▶ [Description of the task]: The word "will" marks the lines you need; copy each of them from the data.

========================================

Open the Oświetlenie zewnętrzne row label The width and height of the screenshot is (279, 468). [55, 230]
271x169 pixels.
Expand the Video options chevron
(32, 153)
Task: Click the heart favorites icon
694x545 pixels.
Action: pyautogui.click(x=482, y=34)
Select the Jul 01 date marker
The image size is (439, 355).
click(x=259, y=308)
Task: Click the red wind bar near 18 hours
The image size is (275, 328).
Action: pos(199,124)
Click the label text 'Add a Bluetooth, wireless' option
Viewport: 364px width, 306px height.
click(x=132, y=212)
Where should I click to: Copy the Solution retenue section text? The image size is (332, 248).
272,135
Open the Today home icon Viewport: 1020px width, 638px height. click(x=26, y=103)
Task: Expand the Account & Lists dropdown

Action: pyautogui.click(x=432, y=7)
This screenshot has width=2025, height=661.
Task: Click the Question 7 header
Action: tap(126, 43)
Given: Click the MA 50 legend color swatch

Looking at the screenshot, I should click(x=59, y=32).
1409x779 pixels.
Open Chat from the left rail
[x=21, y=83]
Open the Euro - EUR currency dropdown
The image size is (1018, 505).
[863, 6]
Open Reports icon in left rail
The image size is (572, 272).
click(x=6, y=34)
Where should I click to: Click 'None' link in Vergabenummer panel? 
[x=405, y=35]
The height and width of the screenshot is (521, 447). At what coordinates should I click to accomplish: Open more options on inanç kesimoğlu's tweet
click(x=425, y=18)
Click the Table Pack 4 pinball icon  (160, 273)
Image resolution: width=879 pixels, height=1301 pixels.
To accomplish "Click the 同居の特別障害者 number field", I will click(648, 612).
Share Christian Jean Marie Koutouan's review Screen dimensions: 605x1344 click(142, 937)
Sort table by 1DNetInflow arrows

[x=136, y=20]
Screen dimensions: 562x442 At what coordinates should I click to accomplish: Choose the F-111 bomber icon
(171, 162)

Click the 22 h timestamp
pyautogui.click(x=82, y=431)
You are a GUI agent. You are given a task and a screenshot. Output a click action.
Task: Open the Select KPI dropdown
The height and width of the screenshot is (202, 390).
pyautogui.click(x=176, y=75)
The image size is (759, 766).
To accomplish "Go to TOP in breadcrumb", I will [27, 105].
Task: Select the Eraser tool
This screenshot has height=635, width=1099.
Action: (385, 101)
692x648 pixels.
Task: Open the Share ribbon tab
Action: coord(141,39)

========================================

▶ [Your response]:
To accomplish "Click the 同居の特別障害者 number field", I will click(648, 612).
To accomplish "Go to TOP in breadcrumb", I will [27, 105].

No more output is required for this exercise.